STATED TASK 1
In the London theater column, what does the writer say heightened the feeling of déjà vu at The Lady from the Sea? Answer in one to three sentences.
STATED TASK 2
Carry on the London theater column from the point where it ends.

TEXT BLOCK
Since I last wrote here in March, Ragtime has come and quickly gone, as has Contact — two shows that failed to generate the same kind of heat in the West End that they did at home. They join a catalogue of recent transfers, from Kiss Me, Kate to The Full Monty, that haven’t repeated their Broadway success over here.
But that’s not the only reason that London theater is suffering from a severe case of déjà vu. Everything old is new again, and not just in terms of the globalized theatrical brand that is Shakespeare, who is everywhere this summer in the capital: at the National, at Shakespeare’s Globe, the Open Air Theatre in Regent’s Park, and the RSC at the Old Vic. More improbably, the Norwegian doom-merchant Henrik Ibsen is also to be found all over town.
No less than four Ibsen plays have opened in half as many months. It all started when the veteran Swedish director Ingmar Bergman staged Ghosts as part of the Barbican Centre’s BITE:03 festival. (That production, reputedly Bergman’s theatrical swan song, was subsequently seen at BAM in New York). Then came Natasha Richardson, stepping into shoes once famously worn by her mother Vanessa Redgrave to play the title role in The Lady from the Sea at the re-opened Almeida. When the stranger she’s obsessed with returns from the sea to reclaim her and he tells her, “I’m in you. Inside You. In your face, in your voice,” I couldn’t help thinking that these could be Vanessa’s words to her daughter. The sense of déjà vu was amplified by the fact that the two are looking and sounding more alike than ever, and both exhibit the same combination of vulnerability and grit on stage.

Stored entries
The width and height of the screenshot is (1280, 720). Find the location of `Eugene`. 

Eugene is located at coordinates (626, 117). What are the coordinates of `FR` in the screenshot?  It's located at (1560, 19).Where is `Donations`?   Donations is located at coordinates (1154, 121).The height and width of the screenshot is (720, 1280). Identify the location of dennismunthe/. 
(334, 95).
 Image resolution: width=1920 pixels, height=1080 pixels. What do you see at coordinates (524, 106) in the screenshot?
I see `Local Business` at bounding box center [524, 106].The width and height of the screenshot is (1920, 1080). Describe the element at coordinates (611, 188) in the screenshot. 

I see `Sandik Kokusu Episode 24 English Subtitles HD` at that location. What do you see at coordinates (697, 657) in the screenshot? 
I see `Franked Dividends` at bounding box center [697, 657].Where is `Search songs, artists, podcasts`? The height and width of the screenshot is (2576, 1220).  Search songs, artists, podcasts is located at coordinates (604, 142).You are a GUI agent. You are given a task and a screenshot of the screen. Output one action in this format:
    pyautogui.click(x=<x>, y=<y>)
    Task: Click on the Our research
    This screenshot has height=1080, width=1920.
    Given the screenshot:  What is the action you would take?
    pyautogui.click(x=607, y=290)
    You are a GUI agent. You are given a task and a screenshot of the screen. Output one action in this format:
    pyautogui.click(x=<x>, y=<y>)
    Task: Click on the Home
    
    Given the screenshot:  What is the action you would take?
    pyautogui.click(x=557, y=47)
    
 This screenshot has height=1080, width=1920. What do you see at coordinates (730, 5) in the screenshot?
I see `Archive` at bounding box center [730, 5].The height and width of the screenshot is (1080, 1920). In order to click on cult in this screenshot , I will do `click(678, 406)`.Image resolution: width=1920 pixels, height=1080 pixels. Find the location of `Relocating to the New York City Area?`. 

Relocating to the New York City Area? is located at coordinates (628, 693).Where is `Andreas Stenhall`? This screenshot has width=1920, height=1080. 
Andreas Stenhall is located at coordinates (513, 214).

RESULT 1
Natasha Richardson plays the title role that her mother, Vanessa Redgrave, once famously played. The sense of déjà vu grows because the two now look and sound more alike than ever, and both show the same mix of vulnerability and grit on stage.

RESULT 2
Next up in the ongoing Ibsen fest, Ralph Fiennes and Patrick Stewart have returned from Hollywood to respectively play the title roles in Brand (at the Haymarket) and The Master Builder (at the Albery). Both were once stalwarts of the RSC: Fiennes began his career there and Stewart had a 26-year-history with the company before being beamed up, Scotty, to play Captain Picard in Star Trek.
It’s great to have them back on the London stage, but neither have made it easy for us with the plays they’ve chosen. Brand, a practically unstageable poetic epic, has been pruned to under three hours but is still a hard slog up a philosophical as well as literal mountain as a pastor rages against the faith that he’s lost and is finally enveloped by an avalanche. The Master Builder is another Ibsen tale of lofty aspirations — again, literally true in this story of a builder, Halvard Solness, who used to create the highest church towers in the world — and the very human failure to meet them. While both stars are solid, these productions are too stolid.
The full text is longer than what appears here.